Work to complete:
(A) In the passage on T cell costimulation, what finding from the culture supernatants showed that CsA's immunosuppressive effect was strongly impaired in CD28 costimulated T cells? Answer in one to three sentences.
(B) According to the passage on T cell costimulation, after how many days of co-culture was ³[H]-thymidine uptake assessed?
(C) Resume the passage on T cell costimulation, beginning immediately after its final sentence.

Passage shown:
§
Fig. 1 — Characterisation of the T cell stimulator cells used in this study. Characterisation of T cell stimulator cells expressing anti-CD3^high in conjunction with CD80, CD58, 4-1BBL, ICOS-L, CD54 or no costimulatory molecule (control) by FACS. Left panel: expression of mb-anti-CD3 antibodies on stimulator cells; open histograms: parental Bw cells. Right panel: T cell stimulator cells expressing CD80, CD58, 4-1BBL, ICOS-L or CD54 were probed with antibodies specific for these molecules (filled histograms); open histograms: reactivity of the indicated antibodies with parental Bw cells.

Fig. 2 — Proliferative response of T cells activated in presence of different costimulatory signals. Stimulator cells expressing high levels of membrane-bound anti-CD3 in conjunction with CD80, CD58, 4-1BBL, ICOS-L, CD54 or no human costimulatory molecules were co-cultured with human T cells. ³[H]-thymidine uptake was assessed following 3 days of co-culture (cpm, counts per minute). Circles indicate outliers. Box plots show the results of 10 independent experiments with T cells from different healthy donors.

3.2. Impact of Cyclosporine A and azathioprine on human T cell proliferation acting via different costimulatory ligands

We have previously demonstrated that our system of T cell stimulator cells is an excellent tool to study the influence of immunmodulatory drugs on T cell activation [5,11].In this study we addressed whether different costimulatory signals can influence the ability of the immunosuppressive drugs CsA and Aza to inhibit human T cell proliferation. T cell stimulator cells expressing high levels of anti-CD3 in conjunction with CD80, CD58, 4-1BBL, ICOS-L, CD54 as well as T cell stimulator cells expressing no costimulatory molecules were co-cultured with human T cells in the presence of different concentrations of CsA and Aza. As shown in Fig. 3A, CsA and Aza led to a dose-dependent inhibition of T cell proliferation. Importantly, the sensitivity of CD28 costimulated T cells to the anti-proliferative effects of CsA was dramatically reduced. Furthermore, a strongly impaired immunosuppressive effect of CsA on CD28 costimulated T cells was also observed when analyzing the cytokine content of the culture supernatants: CsA concentrations of 100 ng/ml completely blocked IFN-γ production in T cells activated in the absence of CD28 signals, but had little effect on CD28 costimulated T cells (Fig. 3B). Only T cells costimulated via CD28 or CD2 produced significant amounts of IL-10, while IL-4 and IL-2 were only measured upon CD28 costimulation. CsA was also much less effective to inhibit the production of these cytokines when T cells received CD28 signals (supplementary Fig. 1, and data not shown). We also performed experiments with purified CD4 and CD8 T cells from the same donors and found that CD28 costimulation strongly reduced the anti-proliferative effect of CsA in both subsets (supplementary Fig. 2). In contrast, the T cell-inhibitory effects of Aza were not modulated by costimulatory signals (Fig. 3A).
§
Records:
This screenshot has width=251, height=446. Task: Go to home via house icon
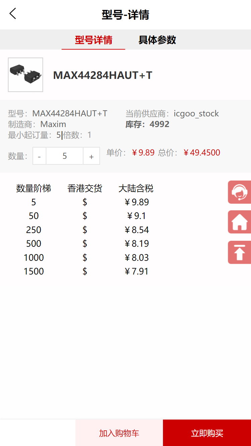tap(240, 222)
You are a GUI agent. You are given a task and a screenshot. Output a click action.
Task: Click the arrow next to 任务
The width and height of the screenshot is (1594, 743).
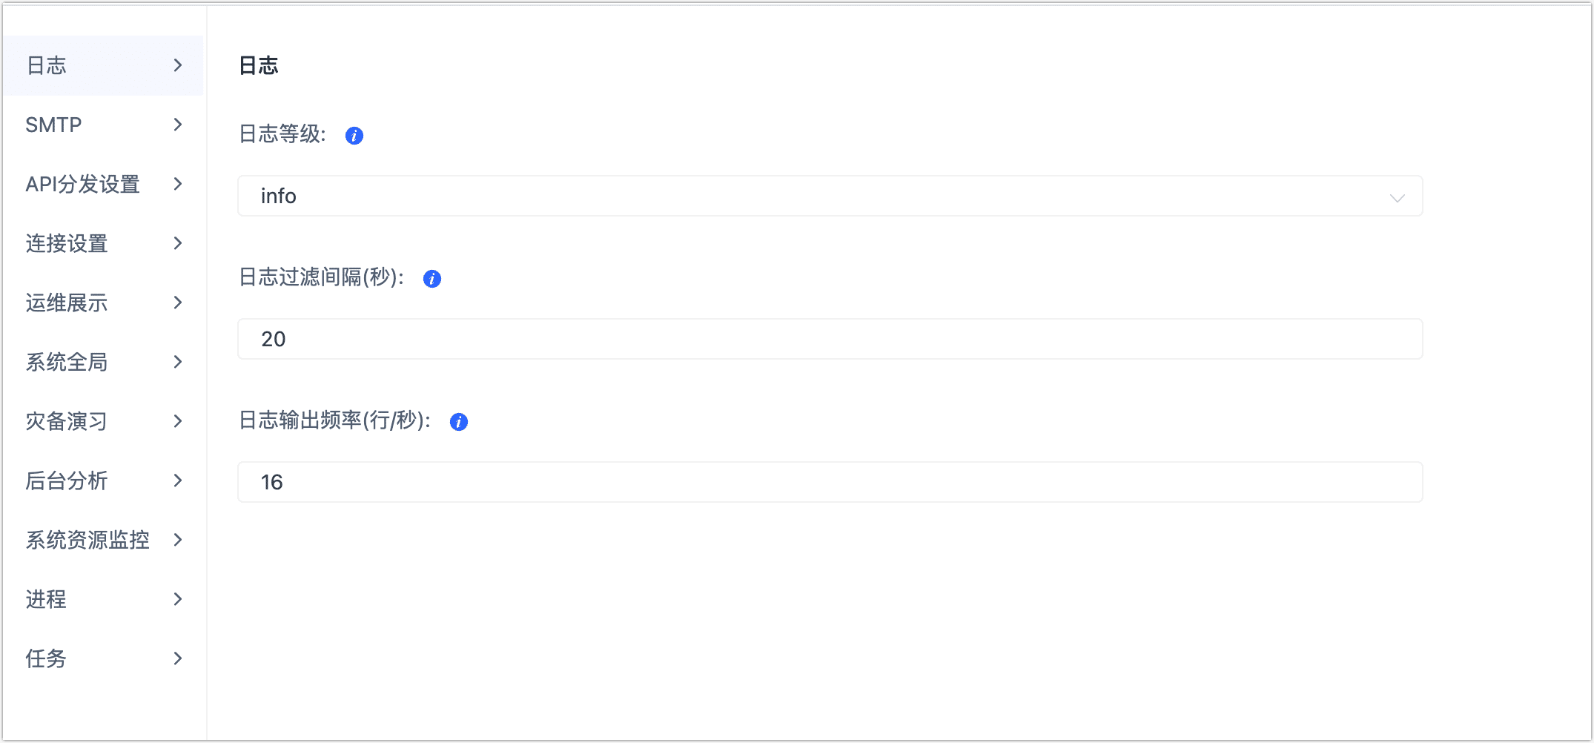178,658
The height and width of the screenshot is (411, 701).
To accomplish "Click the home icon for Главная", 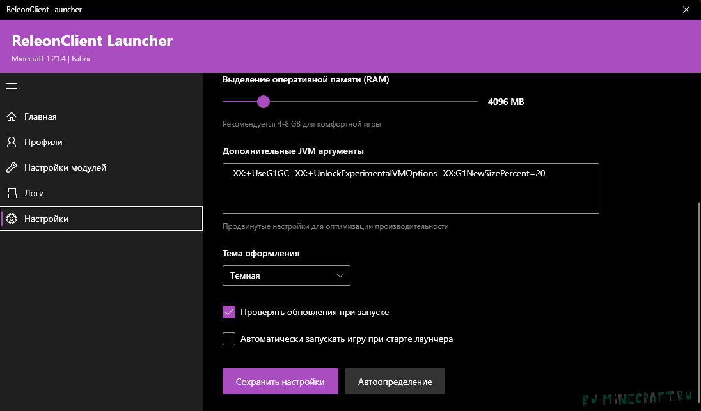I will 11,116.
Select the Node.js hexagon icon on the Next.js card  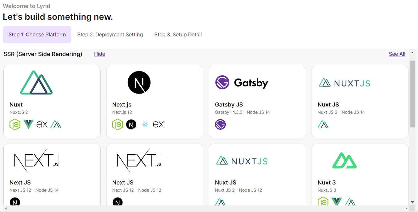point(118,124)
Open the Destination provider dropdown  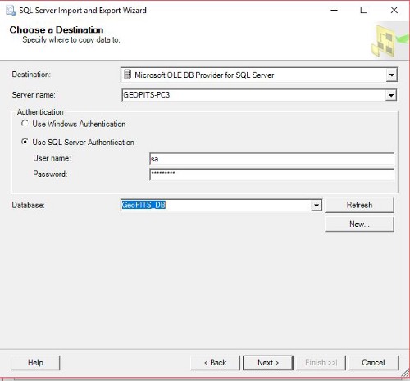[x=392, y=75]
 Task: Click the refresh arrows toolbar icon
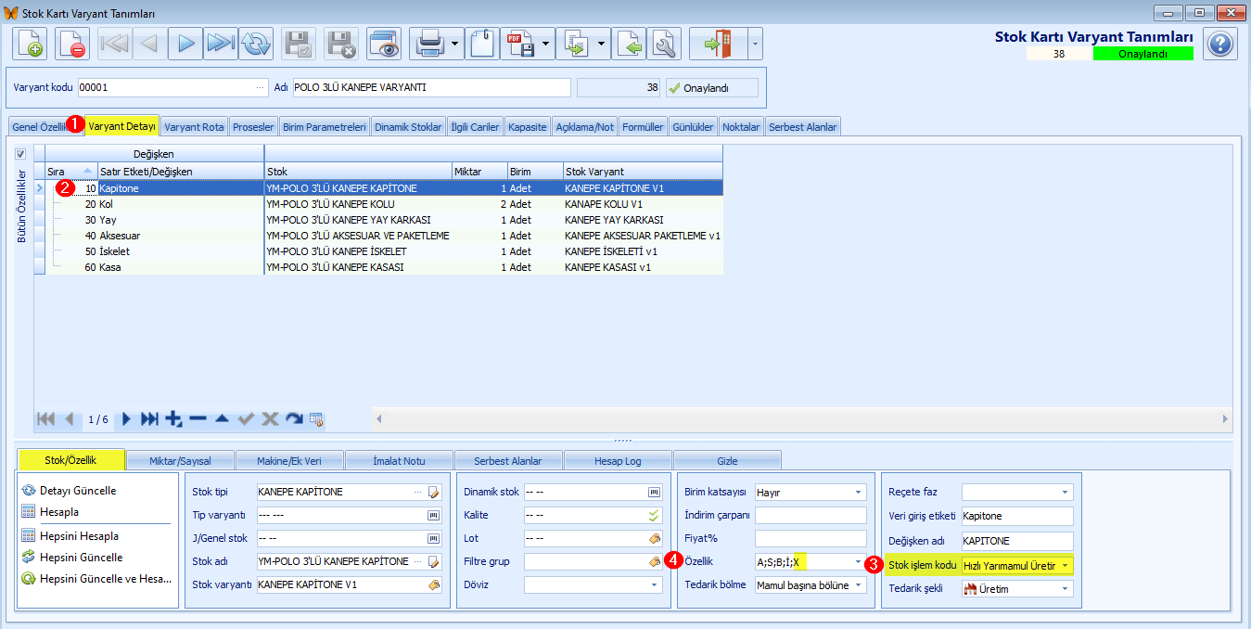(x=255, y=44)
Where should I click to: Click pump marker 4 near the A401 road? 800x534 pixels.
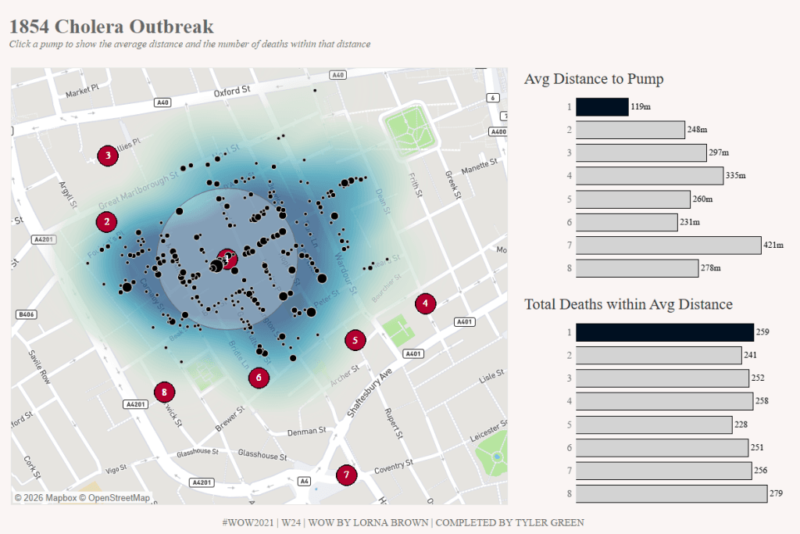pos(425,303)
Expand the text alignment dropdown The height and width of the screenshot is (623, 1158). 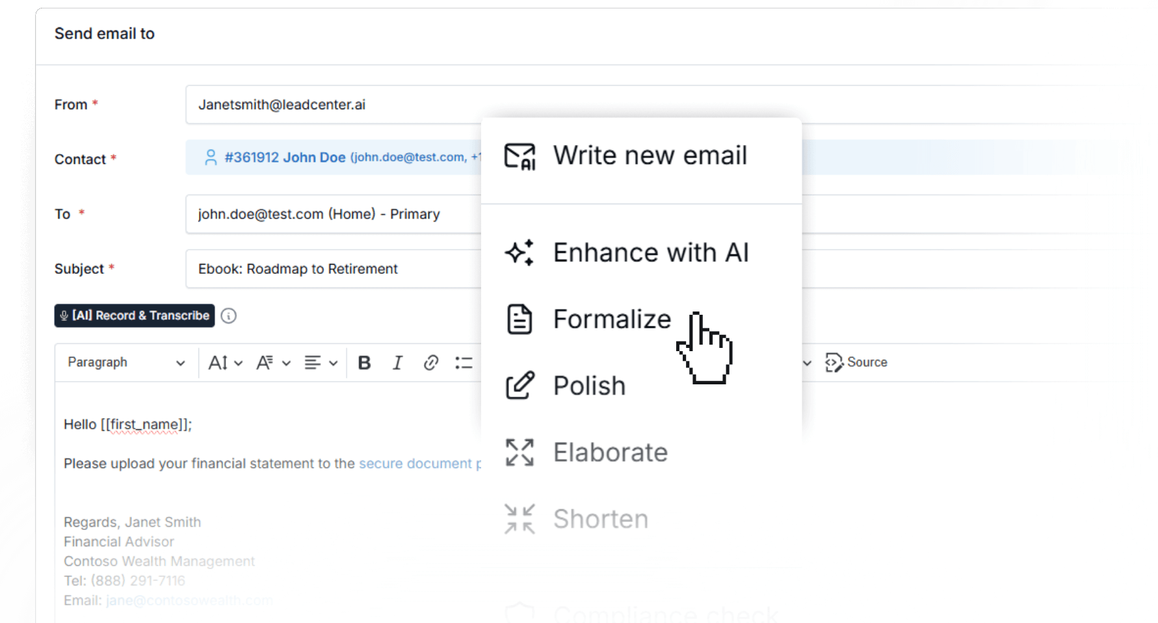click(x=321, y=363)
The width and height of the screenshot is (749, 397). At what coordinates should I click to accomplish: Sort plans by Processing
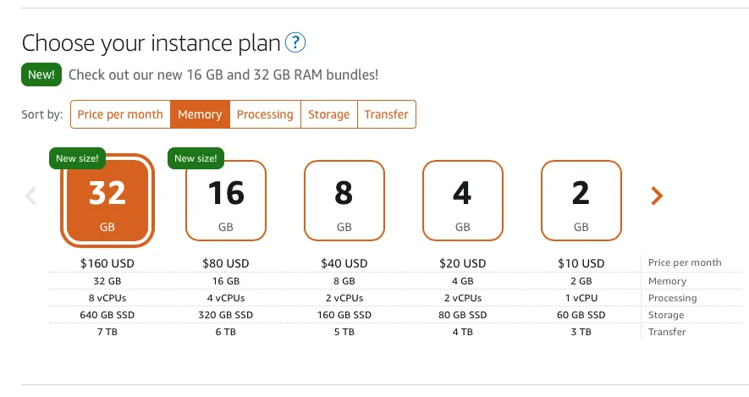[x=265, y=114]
§
Task-by-task results:
(A) At 100 ng/ml, CsA completely blocked IFN-γ production in T cells activated without CD28 signals but had little effect on CD28 costimulated T cells. This cytokine result paralleled the reduced sensitivity of CD28 costimulated T cells to CsA's anti-proliferative effects.

(B) After 3 days of co-culture.

(C)
Fig. 3 — The impact of CsA and Aza on the proliferation of human T cells receiving different costimulatory signals. Human T cells were stimulated with stimulator cells expressing high levels of anti-CD3 in conjunction with CD80, CD58, 4-1BBL, ICOS-L, CD54 or control stimulator cells. On the onset of co-culture (A) Cyclosporine A (CsA) (upper panel) or Azathioprine (Aza) (lower panel) were added at the indicated final concentrations. ³[H]-thymidine uptake was assessed following 3 days of co-culture (cpm, counts per minute). (B) The IFN-γ concentration in the culture supernatants was measured using a Luminex-based assay. Log IC₅₀ values (mg/ml) are indicated. Data show ± SD of triplicates from one experiment. The experiment shown is representative for 10 independently performed.

3.3. IC₅₀ values of CsA depend on the costimulatory signal

The half maximal inhibitory concentration (IC₅₀) for CsA and Aza were calculated from dose-inhibition curves for T cells activated in the presence of T cell stimulator cells expressing the indicated costimulatory ligands. Representative dose-inhibition curves for each costimulatory molecule are shown in Fig. 4.

Fig. 4 — Dose inhibition curves for CsA (A) or Aza (B) for T cells stimulated in the presence of different costimulatory ligands and for T cells activated in absence of costimulatory signals (control). The calculated IC₅₀ values (half maximal inhibitory concentrations) are indicated. Each curve shown is representative for ten independently performed experiments.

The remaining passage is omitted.